Continuing with this idea of taking my gourd sculptures to a new level, I have cut extra leaves on the next three gourds in this series.
The inside of #81 (above) was so lovely, I chose to not paint it.
#83 is tiny by comparison. Cutting, sanding the backs of these leaves (below), and painting them presented quite the challenge:
I have had to stop burning to protect my lungs. This glitch did not stop me for long. I am now painting the gourds, no burning. These particular gourd shapes lend themselves to land and seascapes. When I took this photo I hadn’t realized that the second from the right was incomplete. Unlike the other gourds, these need bases.
I’m calling this one “Summer” because I chose to paint the leaves green instead of using the Autumn colors I love so much. This gourd is about the same height as the leaf gourds, however its diameter is larger, 6″.
I stopped doing artwork when my husband was diagnosed with kidney cancer in April 2018. I couldn’t seem to work in my studio, focusing on him took all my energy and attention. Sixteen months later, August 2019, Bill was gone. And I still couldn’t work, still in shock and deeply mourning.
So, it was not a surprise to me that when I did start working again, almost two years to the day we learned Bill had cancer, my work was very different. You see, what I’ve discovered to be true over these many years as an artist, is that when I am blocked from working for whatever reason, when I return, it’s like the Phoenix rising up.
This first gourd rather took me by surprise. I had the idea, the tools to make it happen (a Proxxon jigsaw, Proxxon grinder, and a Micro Pro by Mastercarver that uses Dremel bits) for drilling the filagree.
I’ve done burning on gourds before, but nothing like this new work.
Three different views of the first gourd I ever worked on. With over twenty-years of Chinese Brush Painting experience and my lifelong love of trees and mountains, I tend to approach new art projects from that place of comfort and knowledge, it’s; what I know the best.

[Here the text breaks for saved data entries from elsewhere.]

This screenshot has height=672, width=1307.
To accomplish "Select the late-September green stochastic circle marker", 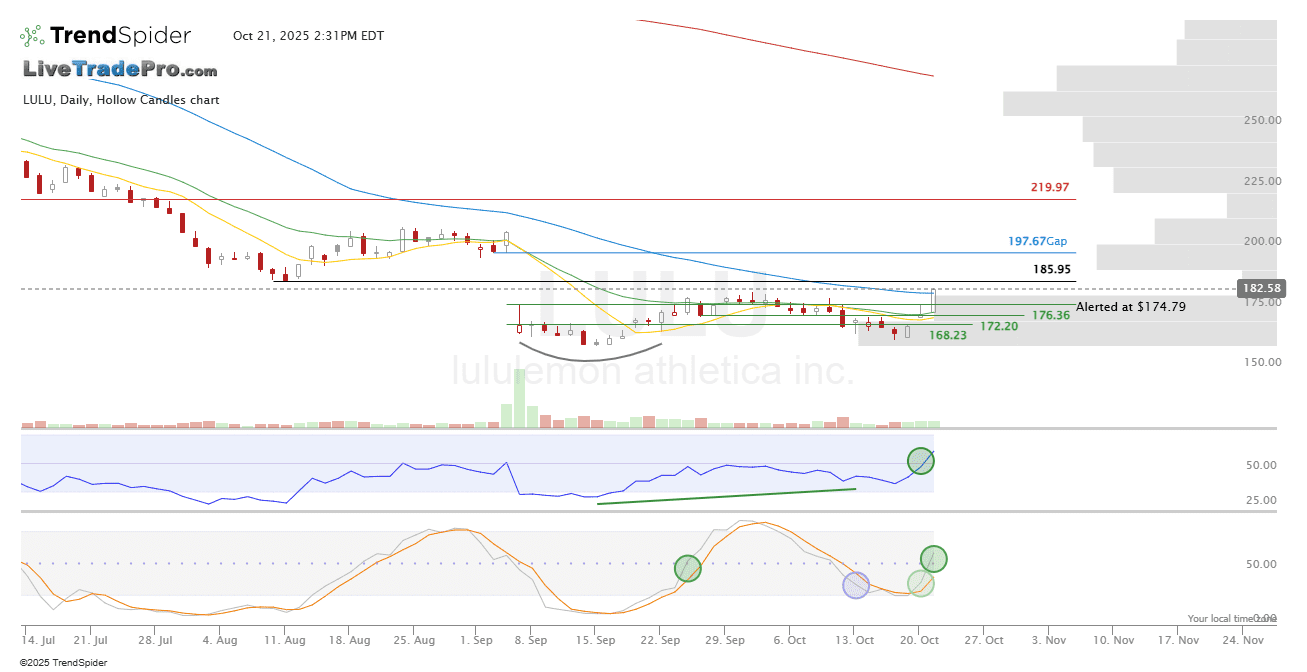I will (x=688, y=569).
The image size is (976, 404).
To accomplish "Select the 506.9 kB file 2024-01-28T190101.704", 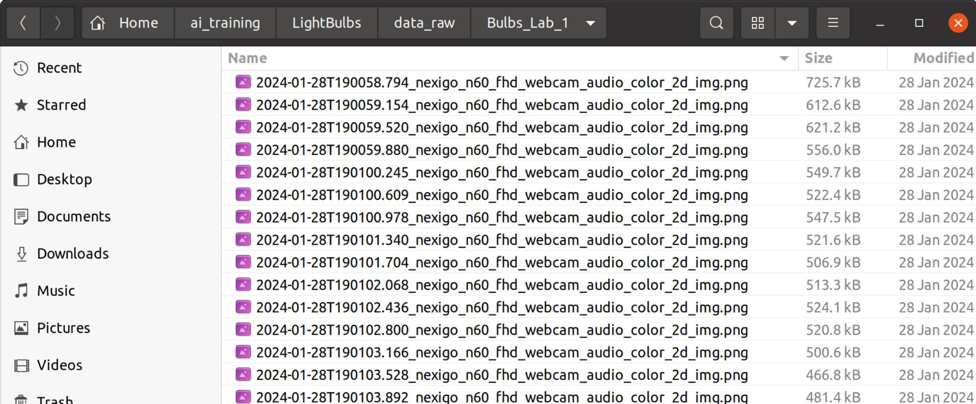I will point(501,262).
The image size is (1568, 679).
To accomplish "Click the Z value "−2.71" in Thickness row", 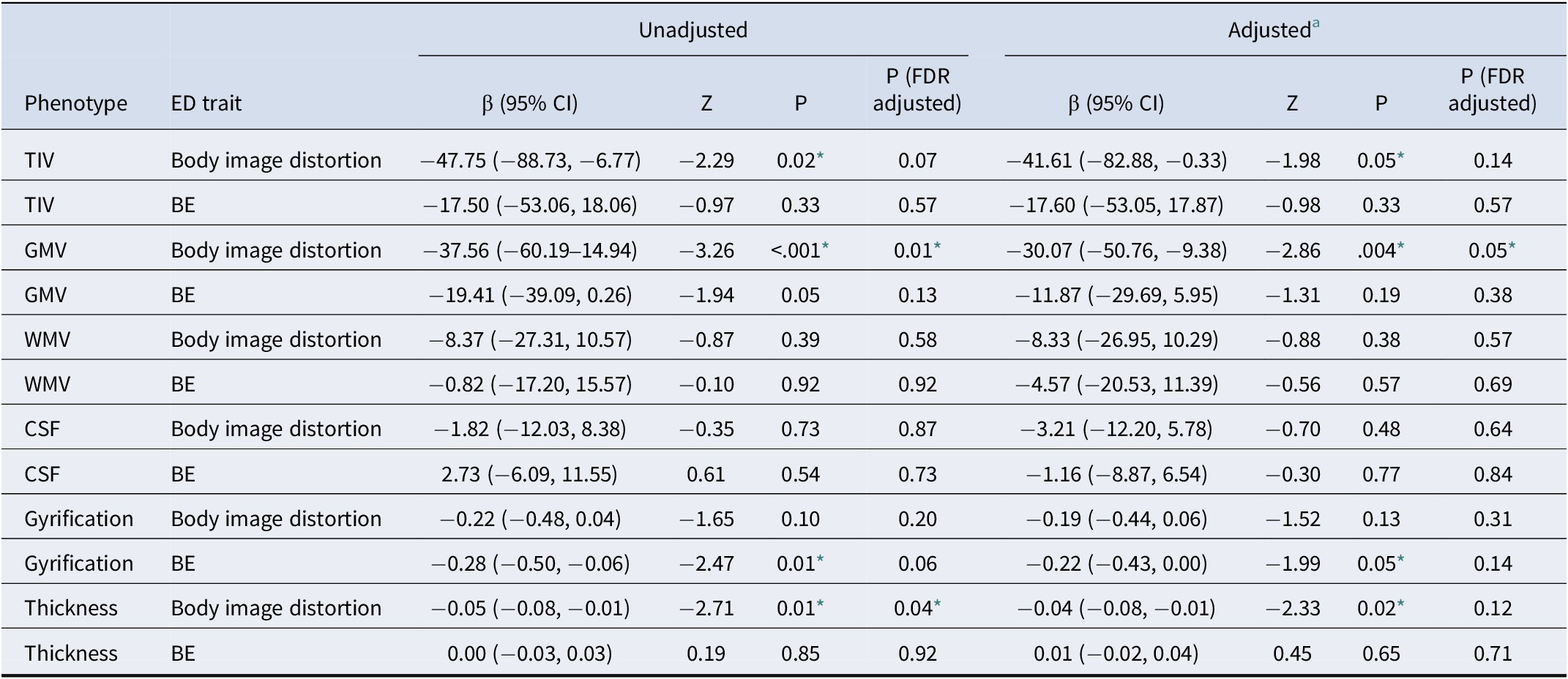I will coord(706,608).
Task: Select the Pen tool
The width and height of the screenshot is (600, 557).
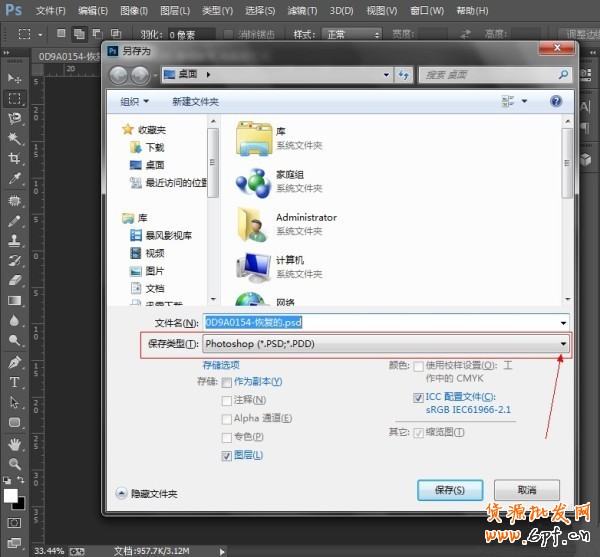Action: point(15,362)
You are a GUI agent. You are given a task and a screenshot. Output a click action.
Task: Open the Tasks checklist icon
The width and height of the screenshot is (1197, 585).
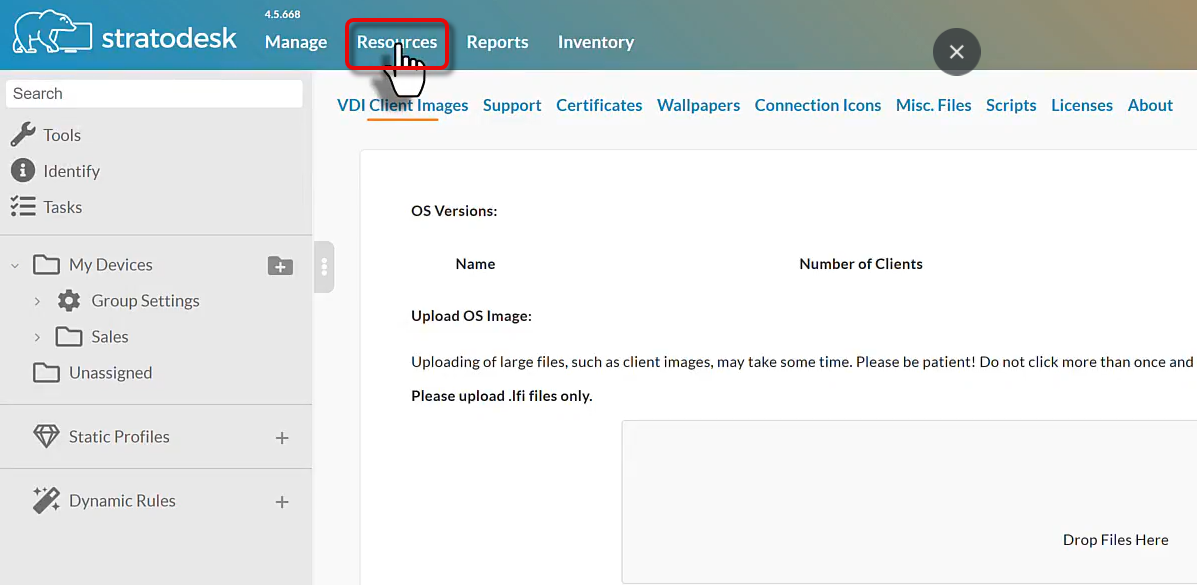23,207
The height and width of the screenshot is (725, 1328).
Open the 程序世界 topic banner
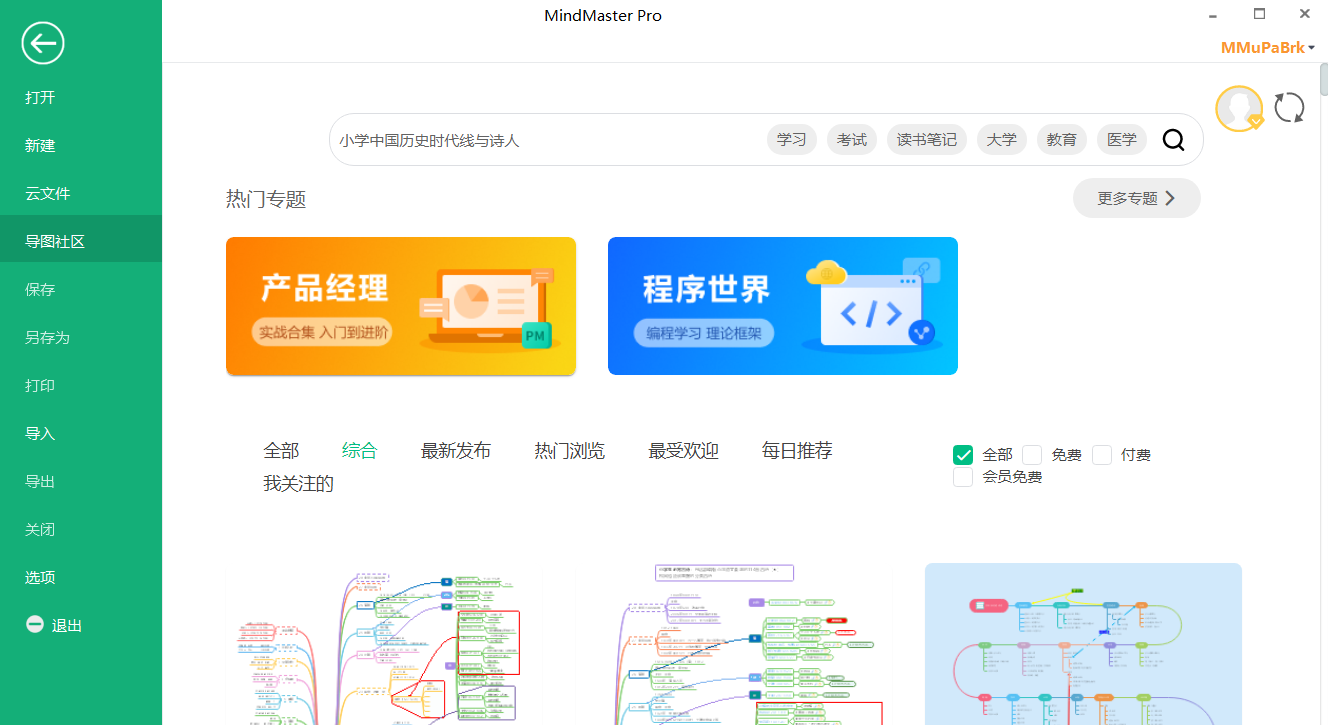tap(782, 306)
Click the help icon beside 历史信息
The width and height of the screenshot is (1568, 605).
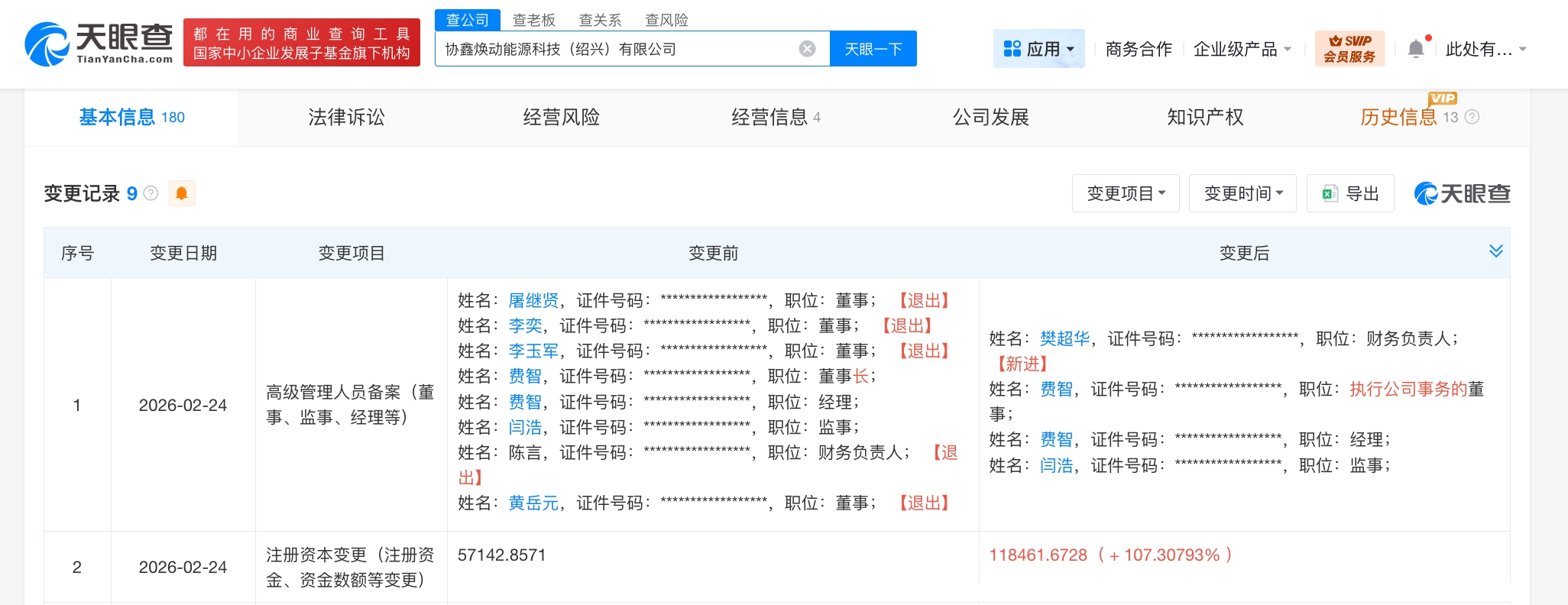click(1472, 117)
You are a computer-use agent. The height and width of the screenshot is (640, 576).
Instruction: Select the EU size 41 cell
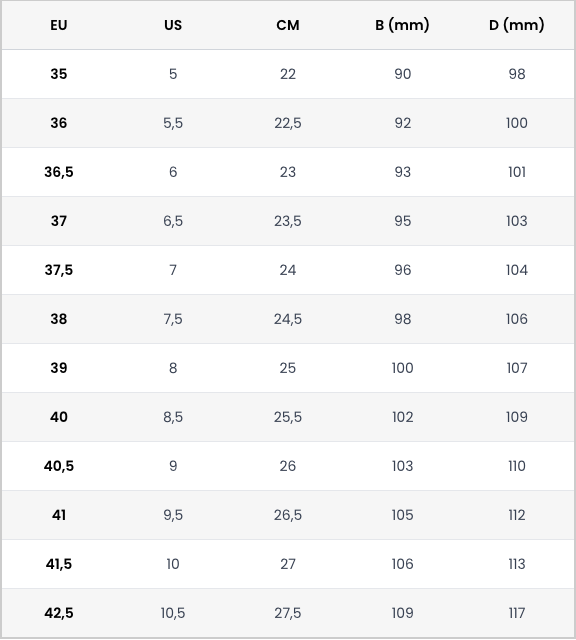click(x=59, y=515)
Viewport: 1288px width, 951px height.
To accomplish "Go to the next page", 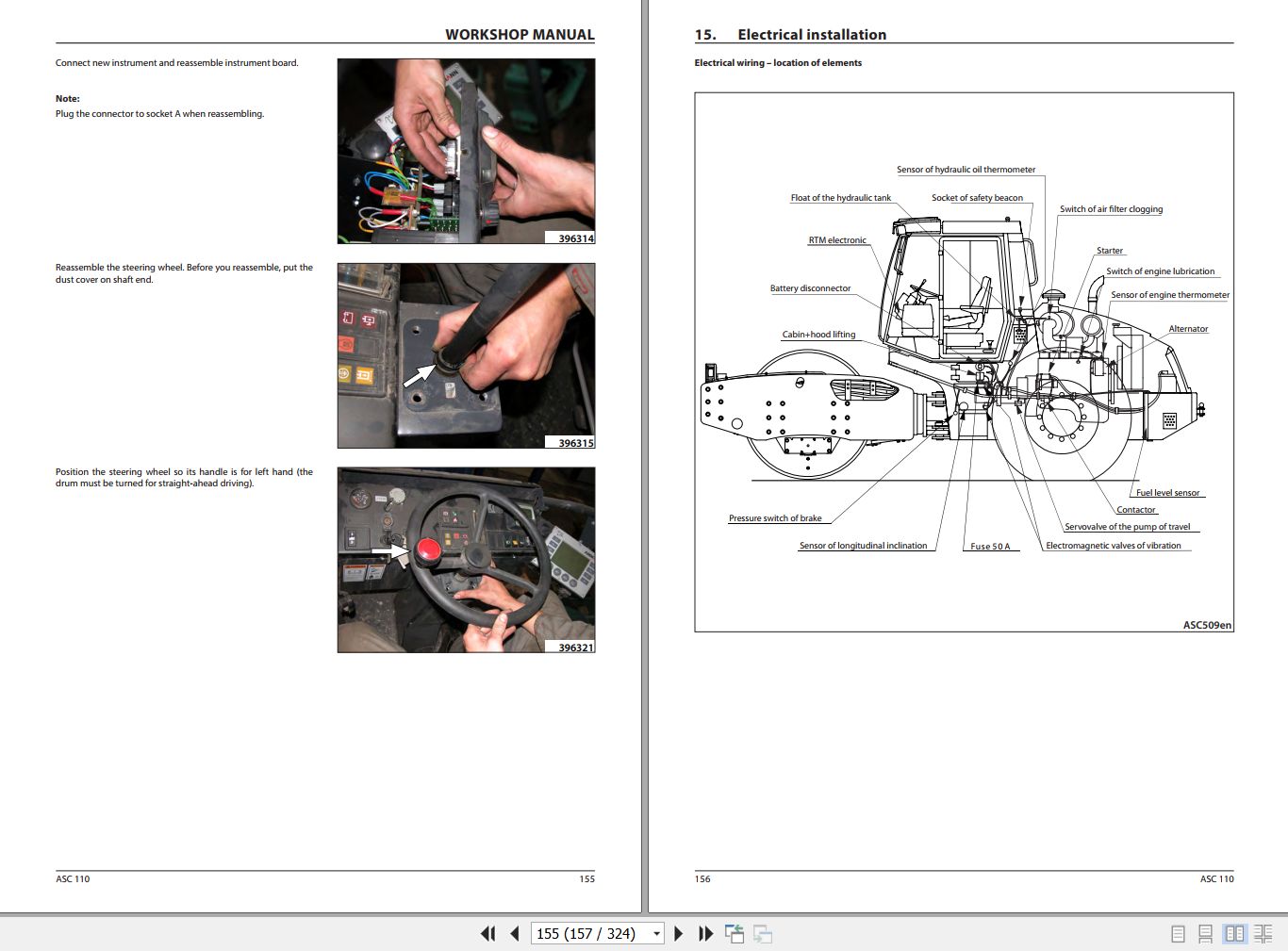I will coord(678,933).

What I am really missing as I continue with this new work, presently working on the fifth gourd, is the excitement Bill used to share with me over my work. There were many times during our 36+ year marriage when he talked about not being able to figure out where my ideas came from. He would watch me work, scratch his head, and ask, ‘how did you come up with that?’, or ‘I just watched you do that and I still can’t figure out how you did it.’